§ **PROBLEM STATEMENT**
Please restate all of the records word for word, setting the pictures aside.

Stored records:
>>>>>

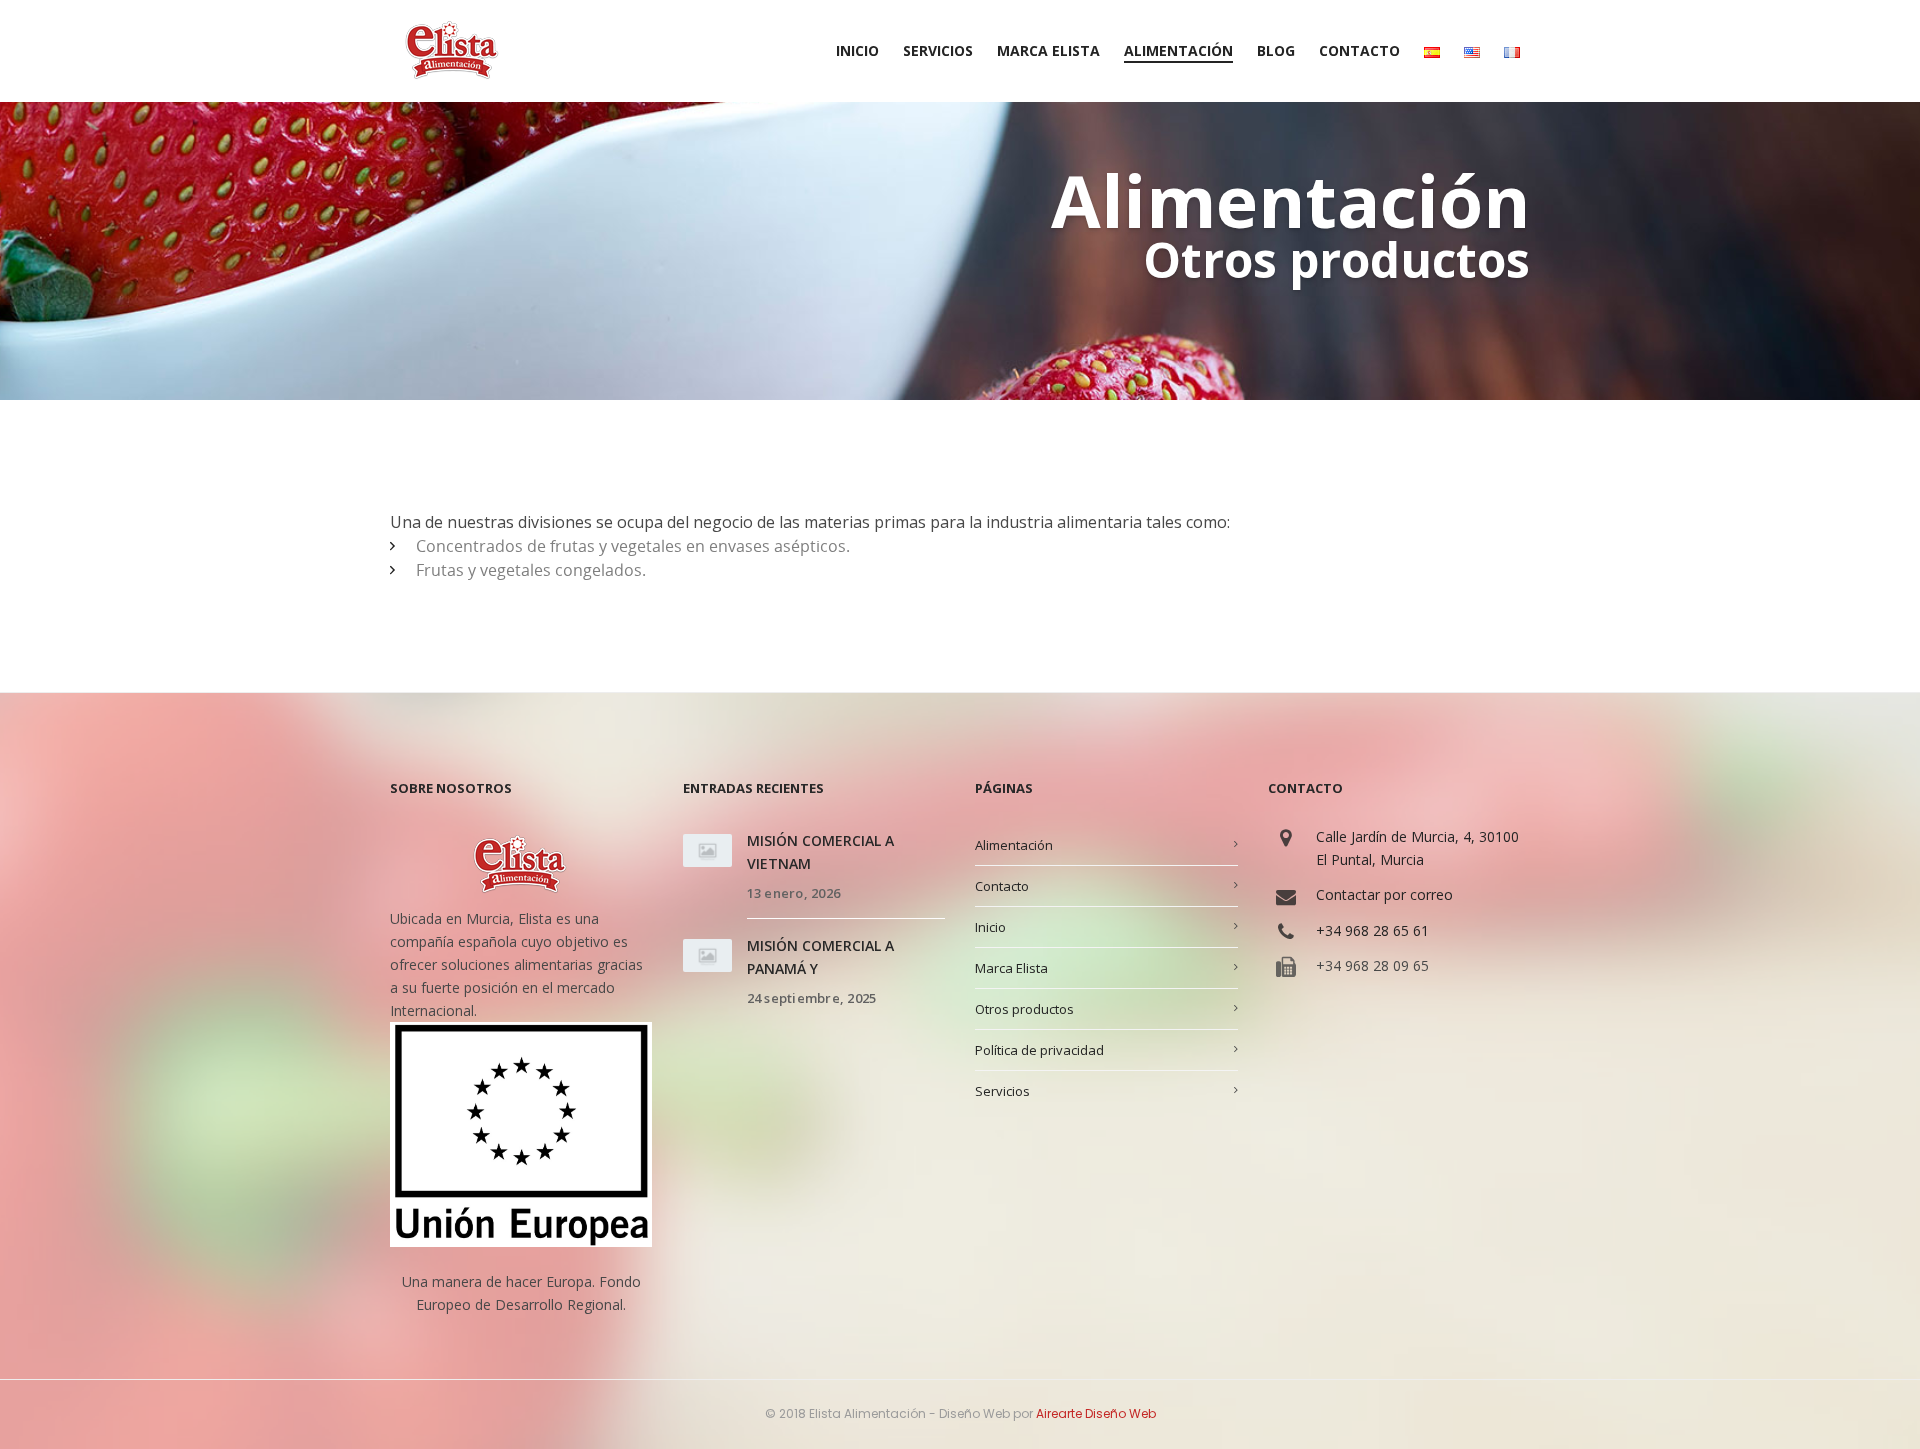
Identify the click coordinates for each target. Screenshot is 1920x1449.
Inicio (990, 927)
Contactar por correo (1384, 894)
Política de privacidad (1039, 1050)
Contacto (1002, 886)
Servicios (1002, 1091)
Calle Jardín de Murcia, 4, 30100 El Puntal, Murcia (1417, 848)
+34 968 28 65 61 (1372, 930)
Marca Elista (1011, 968)
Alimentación (1014, 845)
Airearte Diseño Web (1096, 1413)
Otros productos (1024, 1009)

<<<<<

§ **SOLUTION**
Identify the click coordinates for each target. Screenshot is 1920x1449.
Inicio (990, 927)
Contactar por correo (1384, 894)
Política de privacidad (1039, 1050)
Contacto (1002, 886)
Servicios (1002, 1091)
Calle Jardín de Murcia, 4, 30100 El Puntal, Murcia (1417, 848)
+34 968 28 65 61 (1372, 930)
Marca Elista (1011, 968)
Alimentación (1014, 845)
Airearte Diseño Web (1096, 1413)
Otros productos (1024, 1009)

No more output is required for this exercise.